Paul Cadden a dar ao lápis
Um belo dia (não tão belo quanto isso), era eu um novíssimo estudante nas Escola Superior de Belas Artes de Lisboa, tive um dos meus primeiros baldes de água fria.
Mostrava um desenho da minha autoria a um professor, já não recordo qual professor, um desenho que me parecia algo digno de elogios, quando o mestre me atirou uma frase que ainda agora recordo. Disse-me ele "Isto não é um circo, não estou interessado nas suas habilidades".
Devo ter ficado com cara de parvo daqui até à lua. Então, se não eram as minhas habilidades que ele queria ver, o que devia eu fazer?
Percebi mais tarde que era suposto executar com mais objectividade o exercício proposto, exercício esse que não pedia tamanho virtuosismo nem tanta soberba da minha parte. Era algo mais modesto na habilidade mas bem mais exigente em termos expressivos. Eu exibia beleza quando me era pedido que mostrasse alma. Naquele tempo eu não compreendia uma coisa assim.
Agora compreendo.
Vem isto a propósito de uma notícia que li no Público online que faz eco do espanto que causam por aí os desenhos de um artista escocês, Paul Cadden. Uma rápida pesquisa mostra mais uns quantos jornais, um pouco por esse mundo, a publicar, mais coisa menos coisa, a mesma notícia.
O espanto dos desenhos de Cadden é a extrema dificuldade que o observador tem em distingui-los de fotografias. Ele desenha magnificamente! Os seus desenhos são verdadeiras fotografias.
A partir daqui este post poderá parecer pretensioso ou mostrar alguma inveja da minha parte por não ser capaz de desenhar de forma tão semelhante a uma máquina fotográfica. A verdade é que não pretendo comparar as minhas capacidades no campo do desenho com as de Cadden. Seria como comparar uma mula a um unicórnio.
Queria, apenas, deixar uma pergunta sem estar, na verdade, à espera de resposta, até porque é uma pergunta meio parva.
Pergunto: ficaríamos assim tão espantados se um fotógrafo fizesse fotografias que não pudéssemos distinguir de um desenho? Um ser humano capaz de imitar uma máquina tem mais valor que uma máquina capaz de imitar um ser humano?
Eu sei, isto soa a provocação barata.
5 comentários:
Rui, de tudo isso o mais importante é que você nem se lembra do melhor professor que poderia ter tido na Universidade! Ele te deu o toque primordial. Nunca poderias ter esquecido seu nome, e deveria reverencia-lo todos os dias!
é aquela coisa do artista e do artesão. virtuosismo apenas sem mais nada, pois, se calhar é mesmo coisa de circo...

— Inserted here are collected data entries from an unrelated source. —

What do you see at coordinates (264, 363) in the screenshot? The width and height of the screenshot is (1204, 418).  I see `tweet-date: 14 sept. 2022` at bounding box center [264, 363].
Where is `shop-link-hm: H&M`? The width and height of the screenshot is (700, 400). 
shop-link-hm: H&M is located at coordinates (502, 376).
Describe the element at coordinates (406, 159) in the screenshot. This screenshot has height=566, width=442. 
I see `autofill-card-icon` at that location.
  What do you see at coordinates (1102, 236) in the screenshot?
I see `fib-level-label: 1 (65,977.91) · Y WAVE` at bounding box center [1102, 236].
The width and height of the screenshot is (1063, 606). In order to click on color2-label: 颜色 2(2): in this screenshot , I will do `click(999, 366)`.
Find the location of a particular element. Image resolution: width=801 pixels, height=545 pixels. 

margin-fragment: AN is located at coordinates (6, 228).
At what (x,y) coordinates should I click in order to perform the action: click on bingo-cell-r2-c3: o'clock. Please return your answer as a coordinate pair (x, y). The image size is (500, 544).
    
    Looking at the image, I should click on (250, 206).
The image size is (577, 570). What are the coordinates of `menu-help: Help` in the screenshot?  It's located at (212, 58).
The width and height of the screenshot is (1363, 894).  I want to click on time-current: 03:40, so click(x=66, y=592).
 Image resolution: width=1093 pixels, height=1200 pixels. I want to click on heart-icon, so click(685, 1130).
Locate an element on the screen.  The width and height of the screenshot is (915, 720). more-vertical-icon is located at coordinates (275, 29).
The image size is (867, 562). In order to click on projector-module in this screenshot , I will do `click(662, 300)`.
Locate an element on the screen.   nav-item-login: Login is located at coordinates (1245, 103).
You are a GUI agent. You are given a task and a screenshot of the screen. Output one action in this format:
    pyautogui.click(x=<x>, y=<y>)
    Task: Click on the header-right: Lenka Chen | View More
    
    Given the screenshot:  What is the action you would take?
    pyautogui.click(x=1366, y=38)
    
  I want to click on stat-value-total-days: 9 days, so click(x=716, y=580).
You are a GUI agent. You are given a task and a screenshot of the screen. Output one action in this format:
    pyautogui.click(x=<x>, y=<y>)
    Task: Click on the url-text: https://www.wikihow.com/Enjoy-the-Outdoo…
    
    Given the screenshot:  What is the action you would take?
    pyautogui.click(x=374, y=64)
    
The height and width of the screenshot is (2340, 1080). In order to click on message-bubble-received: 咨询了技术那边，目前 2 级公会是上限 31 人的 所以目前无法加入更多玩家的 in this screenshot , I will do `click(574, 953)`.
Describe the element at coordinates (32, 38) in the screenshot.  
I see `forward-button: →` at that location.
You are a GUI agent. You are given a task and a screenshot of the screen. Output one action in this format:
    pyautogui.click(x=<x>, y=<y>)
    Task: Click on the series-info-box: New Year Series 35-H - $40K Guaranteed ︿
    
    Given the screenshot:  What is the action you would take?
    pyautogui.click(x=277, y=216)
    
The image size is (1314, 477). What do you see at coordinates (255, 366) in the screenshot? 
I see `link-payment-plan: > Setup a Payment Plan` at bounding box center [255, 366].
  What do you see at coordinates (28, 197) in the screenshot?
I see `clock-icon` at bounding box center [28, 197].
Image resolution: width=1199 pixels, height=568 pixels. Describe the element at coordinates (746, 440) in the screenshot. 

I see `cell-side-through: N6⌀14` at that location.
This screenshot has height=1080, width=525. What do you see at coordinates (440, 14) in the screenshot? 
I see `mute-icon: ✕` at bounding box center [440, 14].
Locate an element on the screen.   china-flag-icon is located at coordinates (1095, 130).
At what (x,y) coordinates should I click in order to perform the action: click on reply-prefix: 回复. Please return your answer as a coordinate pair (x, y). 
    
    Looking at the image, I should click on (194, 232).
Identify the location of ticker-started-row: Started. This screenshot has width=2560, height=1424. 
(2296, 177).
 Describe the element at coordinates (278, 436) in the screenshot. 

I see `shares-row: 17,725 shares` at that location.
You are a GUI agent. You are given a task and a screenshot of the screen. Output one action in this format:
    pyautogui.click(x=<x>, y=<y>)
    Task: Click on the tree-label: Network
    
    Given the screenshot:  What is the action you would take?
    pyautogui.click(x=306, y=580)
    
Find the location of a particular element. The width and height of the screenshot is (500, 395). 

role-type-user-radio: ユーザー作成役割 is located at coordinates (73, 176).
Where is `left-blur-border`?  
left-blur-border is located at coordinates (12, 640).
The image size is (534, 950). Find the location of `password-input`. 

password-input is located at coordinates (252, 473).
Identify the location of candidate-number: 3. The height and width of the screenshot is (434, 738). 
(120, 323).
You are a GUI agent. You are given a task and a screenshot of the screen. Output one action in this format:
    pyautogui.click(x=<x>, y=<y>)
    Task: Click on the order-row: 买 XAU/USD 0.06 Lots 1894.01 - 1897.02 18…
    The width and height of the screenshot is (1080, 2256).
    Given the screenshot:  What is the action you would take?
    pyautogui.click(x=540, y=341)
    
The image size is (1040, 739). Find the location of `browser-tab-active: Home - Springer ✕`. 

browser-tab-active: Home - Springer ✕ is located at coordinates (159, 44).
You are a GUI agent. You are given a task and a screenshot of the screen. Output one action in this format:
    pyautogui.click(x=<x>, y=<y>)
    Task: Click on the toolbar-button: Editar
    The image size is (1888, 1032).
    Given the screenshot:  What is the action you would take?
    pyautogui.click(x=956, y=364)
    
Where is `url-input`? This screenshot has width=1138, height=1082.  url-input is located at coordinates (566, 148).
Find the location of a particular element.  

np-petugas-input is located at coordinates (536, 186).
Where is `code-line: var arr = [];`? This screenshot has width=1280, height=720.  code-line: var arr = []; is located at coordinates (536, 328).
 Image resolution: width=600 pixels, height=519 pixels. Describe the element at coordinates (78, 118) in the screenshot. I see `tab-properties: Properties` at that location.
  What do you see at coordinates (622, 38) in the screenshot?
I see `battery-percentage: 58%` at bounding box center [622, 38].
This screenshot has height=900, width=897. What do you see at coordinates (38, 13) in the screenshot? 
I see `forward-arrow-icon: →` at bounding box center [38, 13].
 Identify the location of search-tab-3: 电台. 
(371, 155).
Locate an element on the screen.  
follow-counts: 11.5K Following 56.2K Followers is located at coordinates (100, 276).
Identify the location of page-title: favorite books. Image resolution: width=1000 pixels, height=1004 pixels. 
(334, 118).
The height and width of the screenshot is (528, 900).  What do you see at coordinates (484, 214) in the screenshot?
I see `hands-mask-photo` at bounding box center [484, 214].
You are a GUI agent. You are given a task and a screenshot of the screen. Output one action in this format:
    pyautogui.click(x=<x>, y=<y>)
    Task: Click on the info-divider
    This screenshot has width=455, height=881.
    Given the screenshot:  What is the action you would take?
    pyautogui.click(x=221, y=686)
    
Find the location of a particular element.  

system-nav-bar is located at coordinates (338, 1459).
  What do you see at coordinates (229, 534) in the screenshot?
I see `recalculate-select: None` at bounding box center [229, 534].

se bem que um bocadinho de habilidade também não faz mal nenhum...
As artes misturam-se. haverá sempre os mestres nisto ou naquilo, mas será sempre uma fusão que caca vez mais ganha terreno.
Eduardo, não tenho bem a certeza qual foi por isso esforço-me por esquecer. Para não ser injusto. Mas tive um mestre muito mais importante, quando já estava quase a acabar o curso. Desse lembro-me muito bem.
Zé, pois é, há questões lixadas! Com o tempo aprendi a ser mais comedido e menos radical na avaliação das coisas artísticas.
Jorge, completamente de acordo.
Rui, eu também tenho uma dessas para recordar, mas ao contrário de ti lembro-me perfeitamente quem foi. Foi um professor que nem me marcou especialmente, Hugo Ferrão, e disse qualquer coisa parecida com isto; "quem tem jeitinho faz tricô e não desenhos". Quanto ao mestre a que referes no final do curso posso arriscar um nome: António Sena.